Bir vakayı yazı İle meşru kılmak: 27 Mayıs örneği

Bu yazının amacı politik değildir. Büyük kriz anlarında yazının işlevselliğini ve anın her aşamasında yazının bir araç olarak nasıl kullanıldığını göstermektir.
Bu yazının amacı politik değildir. Büyük kriz anlarında yazının işlevselliğini ve anın her aşamasında yazının bir araç olarak nasıl kullanıldığını göstermektir.

Cumhuriyet, kuruluşunda dahi çok partili sisteme hemen geçememesinden olsa gerek, yüz yıllık ömrüne birkaç darbeyi sığdırmıştır. Demokrasi, ordunun dipçiğinin gölgesi altında var olmaya çalışmıştır. Darbenin olmadığı dönemlerde de ordu, iktidarlara parmak sallamayı ihmal etmemiş; varlığını her an hatırda tutmayı şiar edinmiştir. Nitekim kanlı 15 Temmuz darbe/terör girişimi milletin iradesi neticesinde bastırıldığında, halkın ve aydınların gündemi “Türkiye’de bir daha darbe yapılamaz mı?” sorusu etrafında şekillenmiştir. Çünkü Türkiye’de bir daha darbe yapılamama ihtimali, ihtimalken dahi herkesin içini rahatlatacak bir düşüncedir.

Esasında her darbe kültür sanat alanına da onarılması mümkün olmayan zararlar vermiştir. Kitap basımları durdurulmuş, gazeteler kapatılmış, adil yazarların kalemlerine engel konulmuş, düşünce üretimi sekteye uğramış, mürekkepler tabiri caizse dökülerek yok edilmiştir. Ama yine de her darbe döneminde darbeyi meşru kılma aracı olarak yazı seçilmiştir. Adil ve tarafsız olma ilkesini bir kenara bırakan yazarlar, aydınlar, gazeteciler kalemlerini darbenin lehine oynatmış, halk gözünde darbeye meşrutiyet kazandırmaya çalışmışlardır. Yazı öyle güçlüdür ki tarih onları ve onların bu ahlaksız tavırlarını da yazmış ve unutulmasına engel olmuştur!

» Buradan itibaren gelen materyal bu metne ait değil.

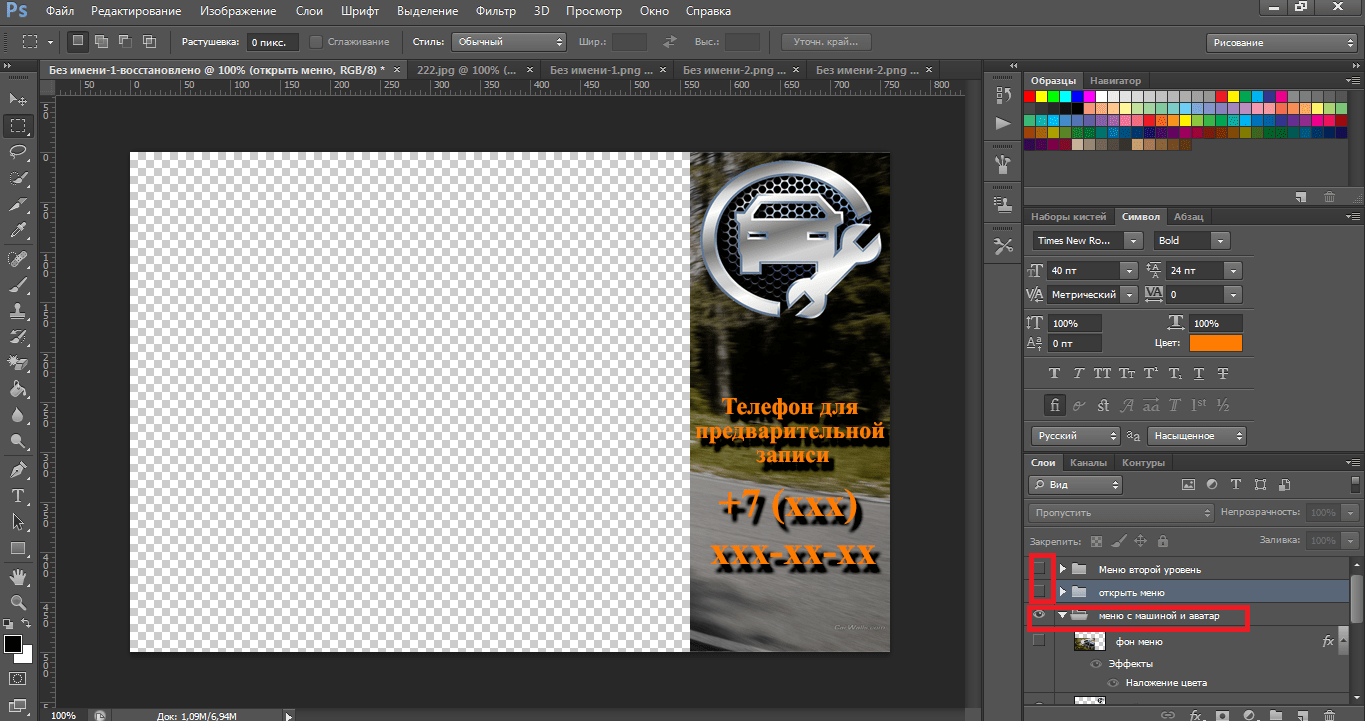The image size is (1365, 721).
Task: Select the Eyedropper tool
Action: (18, 231)
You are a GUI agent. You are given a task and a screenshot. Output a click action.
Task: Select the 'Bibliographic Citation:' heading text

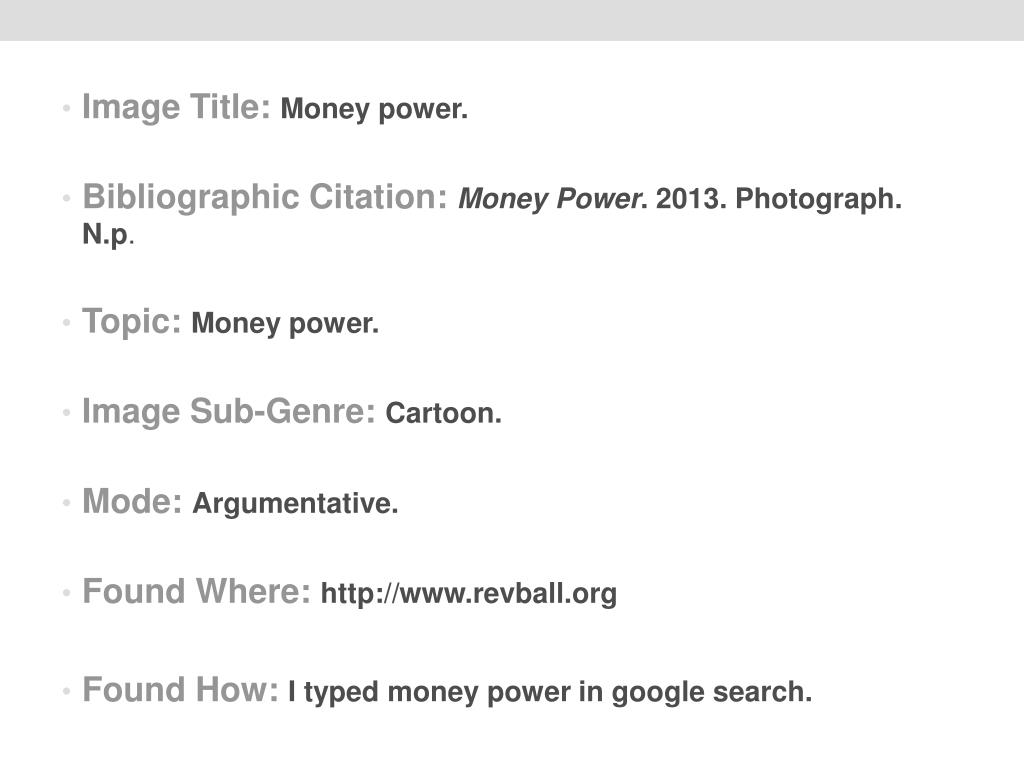(265, 197)
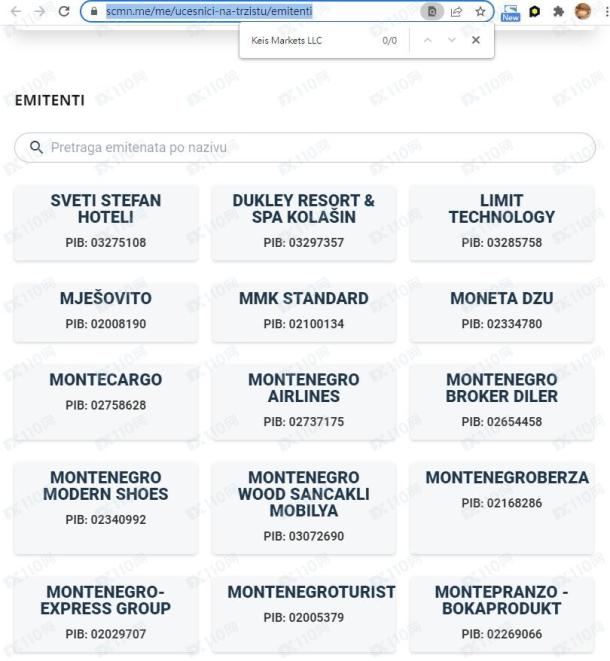Screen dimensions: 610x661
Task: Open the MMK STANDARD card
Action: point(304,313)
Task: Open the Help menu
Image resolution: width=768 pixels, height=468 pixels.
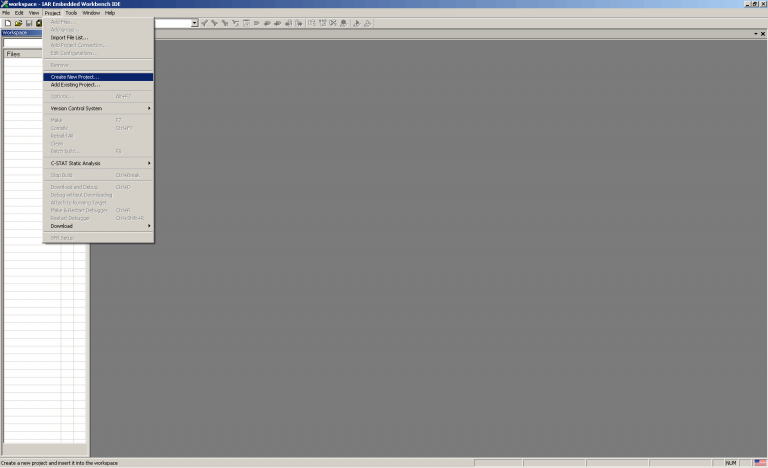Action: click(x=110, y=13)
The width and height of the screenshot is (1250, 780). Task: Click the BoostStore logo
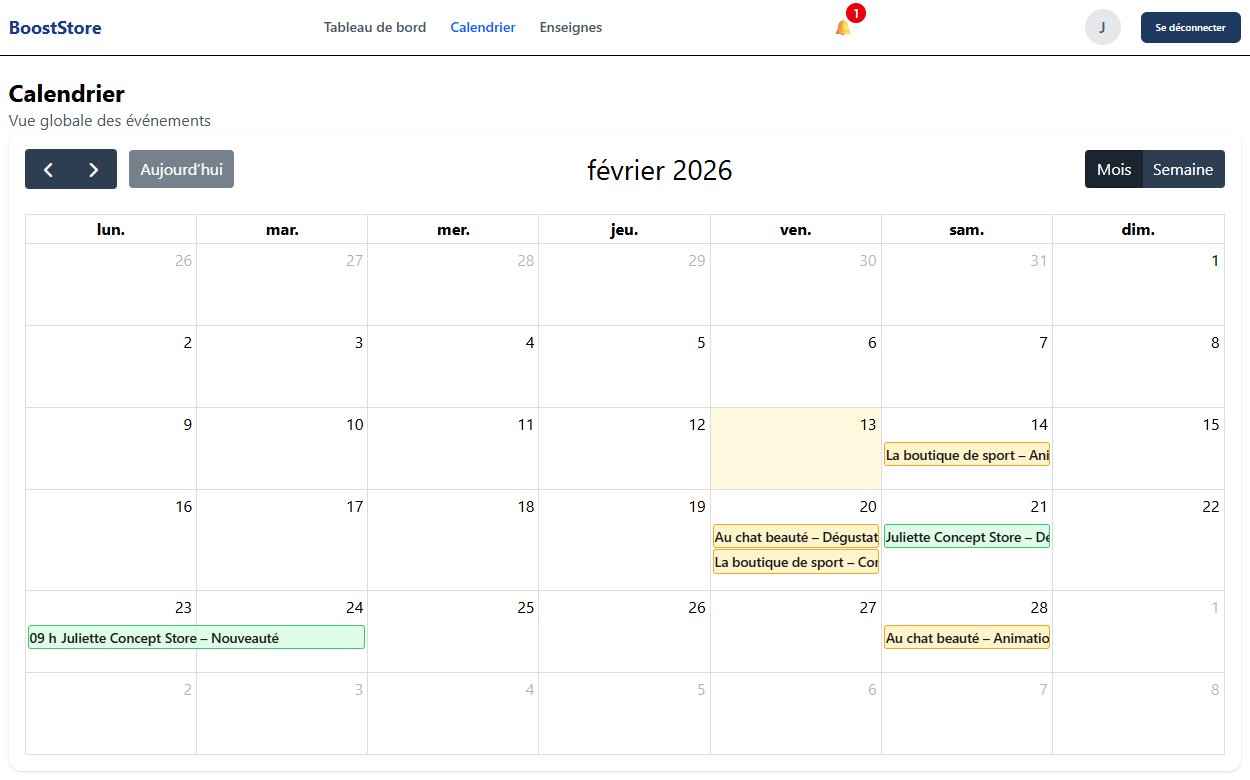[55, 28]
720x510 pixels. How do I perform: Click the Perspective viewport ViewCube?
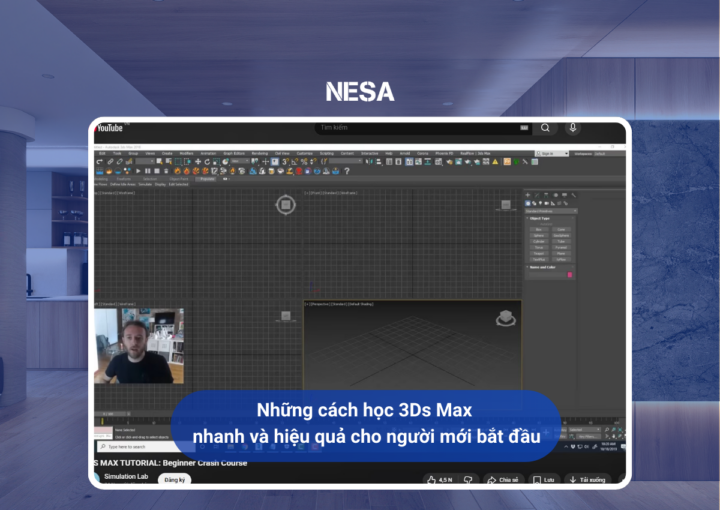[506, 318]
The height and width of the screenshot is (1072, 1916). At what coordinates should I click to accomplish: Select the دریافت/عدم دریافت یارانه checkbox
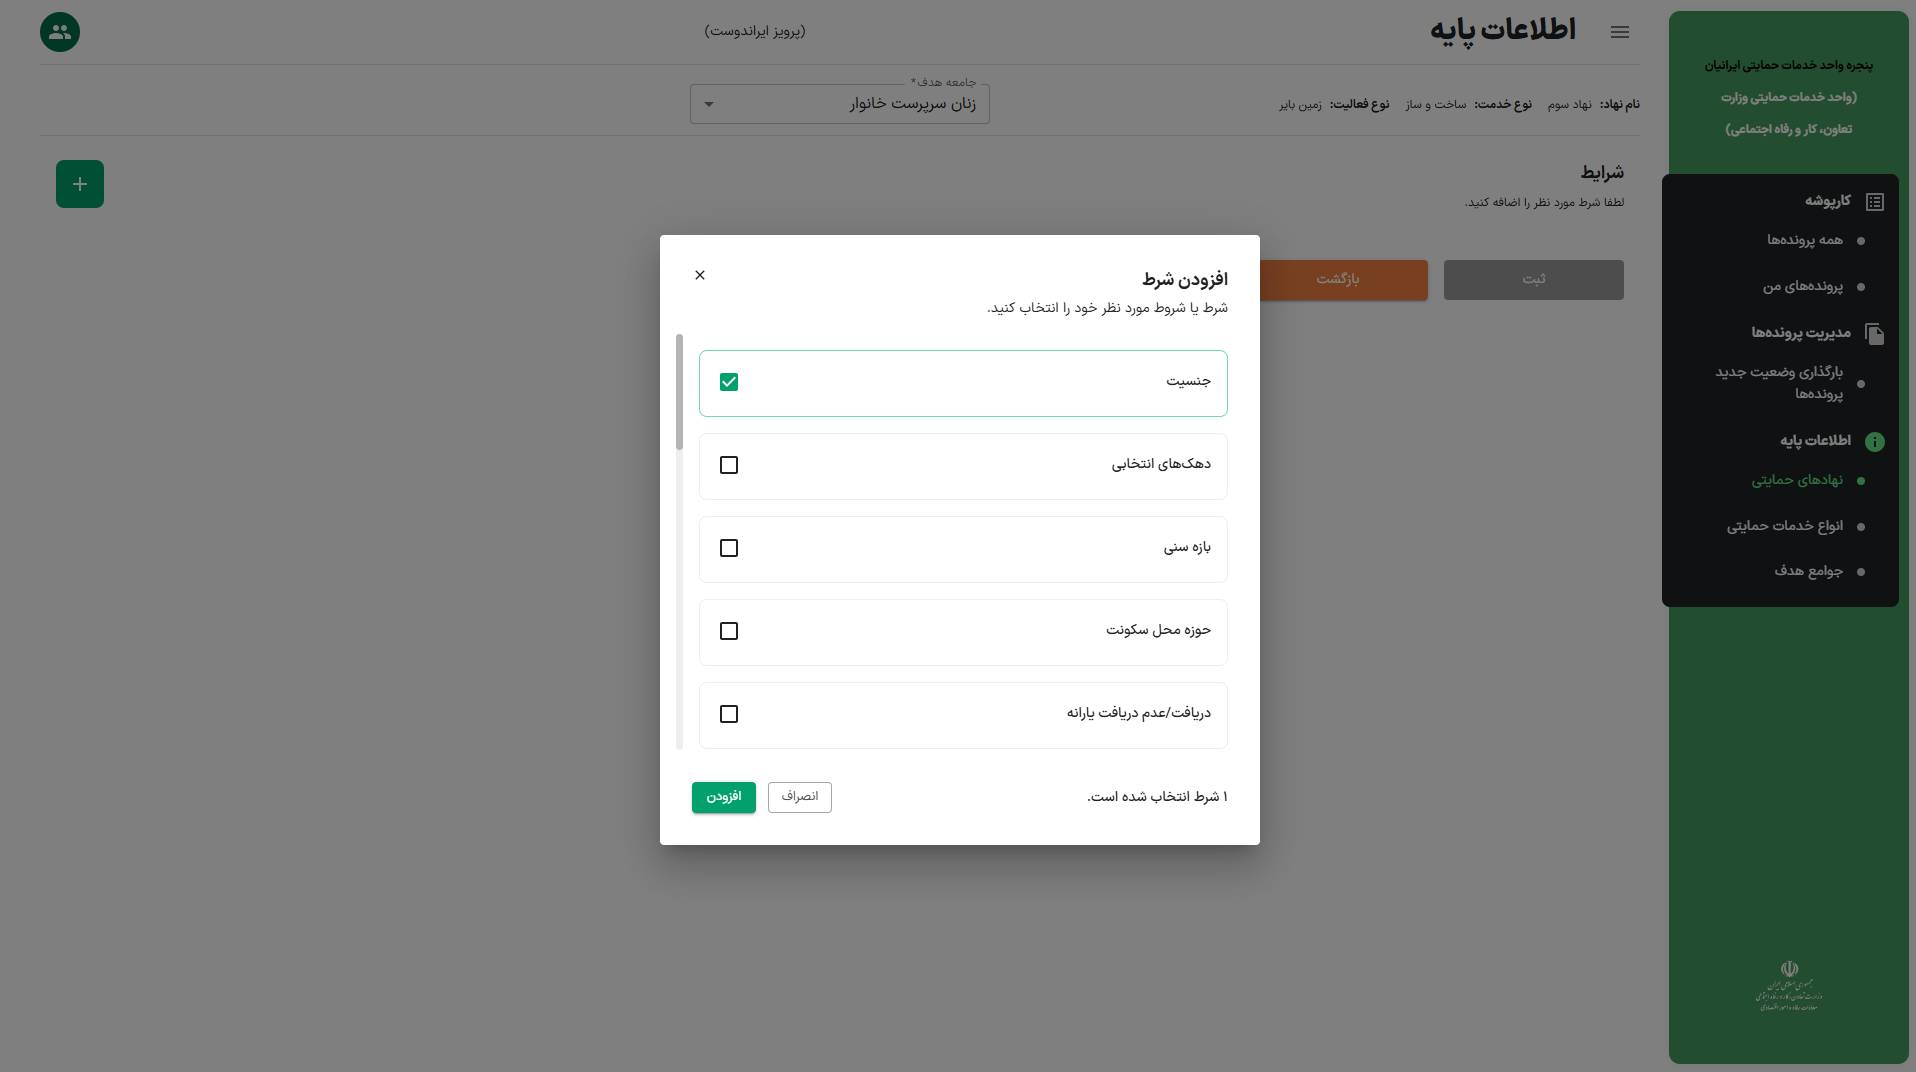coord(729,714)
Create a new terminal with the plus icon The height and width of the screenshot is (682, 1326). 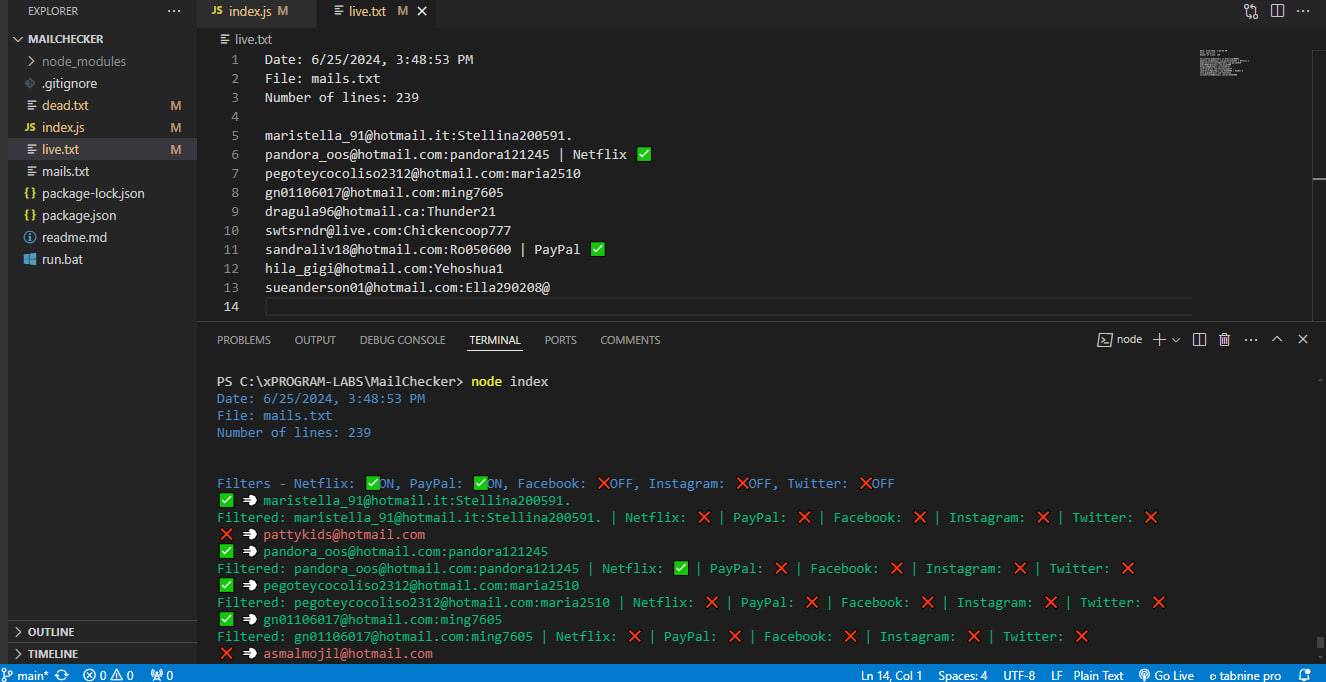point(1159,340)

Siz Nihayet’in bu sayısına ulaştığınızda 27 Mayıs darbesinin yıl dönümünün üzerinden fazla zaman geçmemiş olacak. Bu yazı politik bir yazı olmayacak. Bu yazının amacı siyasi analizler yapmak veya darbe üzerinden büyük resmi okumayı amaçlamak değildir. Bu yazının amacı medyanın, kalemin işlevselliği ve gücünün ortaya çıkarılması, belirgin kılınması, aşikâr edilmesidir. Unutmayalım ki Orhan Koloğlu’na göre darbeyi gerçekleştiren Milli Birlik Komitesi üyeleri daha sonra gerçekleştirdikleri açıklamalarda “Bu eylem için esin ve fikirleri Türk basınından aldıklarını” ifade etmişlerdir! Darbeden önce gazeteler tarafından öne sürülen “Öğrenciler Kıyma Makinelerinden Geçirildi” başlıklı haber hakkında, dönemin Kim dergisi yöneticisi Orhan Birgit “Kıyma makinesi haberi dezanformasyondu” diyerek haberin yalan bir haber olduğunu itiraf etmiştir.

Medyada 27 Mayıs

Büyük olayların insanların zihninde kabul görmesi için muhakkak yazıya geçirilmesi, yazı ile aktarılması ve yazı aracılığıyla zihinlere işlenmesi şarttır.
Büyük olayların insanların zihninde kabul görmesi için muhakkak yazıya geçirilmesi, yazı ile aktarılması ve yazı aracılığıyla zihinlere işlenmesi şarttır.

Dönem medyasına bakıldığında birçok gazetenin darbeyi sevinçle karşıladığı, halka bir müjde olarak sunduğu manşetlerden görülmektedir.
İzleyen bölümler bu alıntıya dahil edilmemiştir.